A few minutes spent pruning is one of the best things you can do for the plants in your yard, but it’s one of the most neglected tasks of owning a home as it is not a skill everyone possesses. Mastering the following tips will reward your yard with thicker foliage and an abundance of healthy blooms.
Most homeowners prune when it is convenient for them, but timing is important. The removal of dead, weak, damaged, or crossing branches can be done anytime. Poorly timed pruning, like that done in the fall or early winter, can injure a plant and stunt or even eliminate its foliage and flower production.
During the tail-end of winter and early Spring, it is important to take this opportunity to prune your summer flowering plants. These will bloom on the coming season’s new growth. Their bare limbs make it easy to see the plant’s structure, and the flush of spring growth will quickly heal any wounds. Prune random-branching conifers (needle-leafed evergreens) once new growth is visible.

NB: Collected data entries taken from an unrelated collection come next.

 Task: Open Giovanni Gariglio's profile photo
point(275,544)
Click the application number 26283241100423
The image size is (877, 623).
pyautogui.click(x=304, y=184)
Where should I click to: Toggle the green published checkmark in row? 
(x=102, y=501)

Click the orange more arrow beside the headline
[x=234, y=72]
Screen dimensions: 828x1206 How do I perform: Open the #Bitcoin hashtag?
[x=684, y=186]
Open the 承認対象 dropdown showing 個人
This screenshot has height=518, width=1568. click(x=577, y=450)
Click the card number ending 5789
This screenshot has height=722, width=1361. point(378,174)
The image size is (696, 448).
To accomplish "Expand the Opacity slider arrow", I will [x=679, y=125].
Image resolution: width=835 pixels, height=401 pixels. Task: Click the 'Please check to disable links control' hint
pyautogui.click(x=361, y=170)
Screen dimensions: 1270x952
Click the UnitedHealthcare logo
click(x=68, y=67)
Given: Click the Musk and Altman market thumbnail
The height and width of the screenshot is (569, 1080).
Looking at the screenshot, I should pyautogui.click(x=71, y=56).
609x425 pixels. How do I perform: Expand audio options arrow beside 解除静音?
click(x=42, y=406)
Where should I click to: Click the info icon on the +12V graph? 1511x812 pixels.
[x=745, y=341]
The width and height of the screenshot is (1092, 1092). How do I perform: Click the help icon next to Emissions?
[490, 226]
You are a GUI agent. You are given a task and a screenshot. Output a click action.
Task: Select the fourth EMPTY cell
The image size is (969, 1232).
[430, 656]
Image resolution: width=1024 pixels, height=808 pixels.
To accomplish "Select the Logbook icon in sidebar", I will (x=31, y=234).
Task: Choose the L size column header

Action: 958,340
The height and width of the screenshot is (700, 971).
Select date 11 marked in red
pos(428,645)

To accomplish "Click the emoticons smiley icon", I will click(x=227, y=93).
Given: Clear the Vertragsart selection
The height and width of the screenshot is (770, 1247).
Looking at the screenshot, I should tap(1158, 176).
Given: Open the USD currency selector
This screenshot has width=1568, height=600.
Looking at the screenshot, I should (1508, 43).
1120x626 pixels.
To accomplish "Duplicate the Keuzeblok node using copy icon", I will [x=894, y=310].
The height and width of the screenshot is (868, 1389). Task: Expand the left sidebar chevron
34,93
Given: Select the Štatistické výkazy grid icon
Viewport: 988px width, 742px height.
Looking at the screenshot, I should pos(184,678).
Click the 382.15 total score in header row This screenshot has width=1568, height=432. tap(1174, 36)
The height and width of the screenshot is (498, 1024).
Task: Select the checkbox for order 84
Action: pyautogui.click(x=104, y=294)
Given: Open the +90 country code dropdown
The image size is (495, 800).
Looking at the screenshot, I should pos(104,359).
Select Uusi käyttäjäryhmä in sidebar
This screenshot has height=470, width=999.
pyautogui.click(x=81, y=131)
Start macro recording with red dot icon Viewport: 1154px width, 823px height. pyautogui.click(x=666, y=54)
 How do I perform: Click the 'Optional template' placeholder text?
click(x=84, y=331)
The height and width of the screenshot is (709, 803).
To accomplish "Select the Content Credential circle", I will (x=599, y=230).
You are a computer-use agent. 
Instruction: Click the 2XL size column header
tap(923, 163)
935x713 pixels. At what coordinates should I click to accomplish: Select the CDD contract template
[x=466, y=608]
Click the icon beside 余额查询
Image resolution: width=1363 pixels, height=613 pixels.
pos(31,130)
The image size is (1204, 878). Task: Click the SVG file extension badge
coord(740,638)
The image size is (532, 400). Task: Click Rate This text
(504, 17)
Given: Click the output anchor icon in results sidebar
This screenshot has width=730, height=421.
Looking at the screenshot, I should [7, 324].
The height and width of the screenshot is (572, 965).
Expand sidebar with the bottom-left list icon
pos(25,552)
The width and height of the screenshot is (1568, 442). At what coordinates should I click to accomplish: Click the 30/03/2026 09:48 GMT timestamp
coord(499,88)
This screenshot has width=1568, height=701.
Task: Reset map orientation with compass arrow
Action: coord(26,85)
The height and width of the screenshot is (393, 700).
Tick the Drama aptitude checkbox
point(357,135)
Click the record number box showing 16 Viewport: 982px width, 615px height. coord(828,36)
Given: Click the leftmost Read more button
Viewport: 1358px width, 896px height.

To prune your small flowering shrubs, be sure to prune them with a light hand to make them grow fuller and bushier. Using hand pruners, trim long, unbranched stems by cutting just above a healthy bud.
For small trees, try to avoid pruning a newly planted or young tree. It needs as many leaves as possible to produce the food required for good root growth. Be sure to only remove dead, broken, or injured branches, as well as those that cross or rub each other. Once the tree is a few years old, shape it gradually over the course of several years to maximize foliage and flowering.
Mature trees require only occasional pruning to maintain structure and appearance. NEver cut off the top of a tree’s canopy to reduce it’s size. Doing so will leave the tree unattractive and can allow for pests and weak growth.
If you follow these tips, you will be well on the way to having a beautiful yard!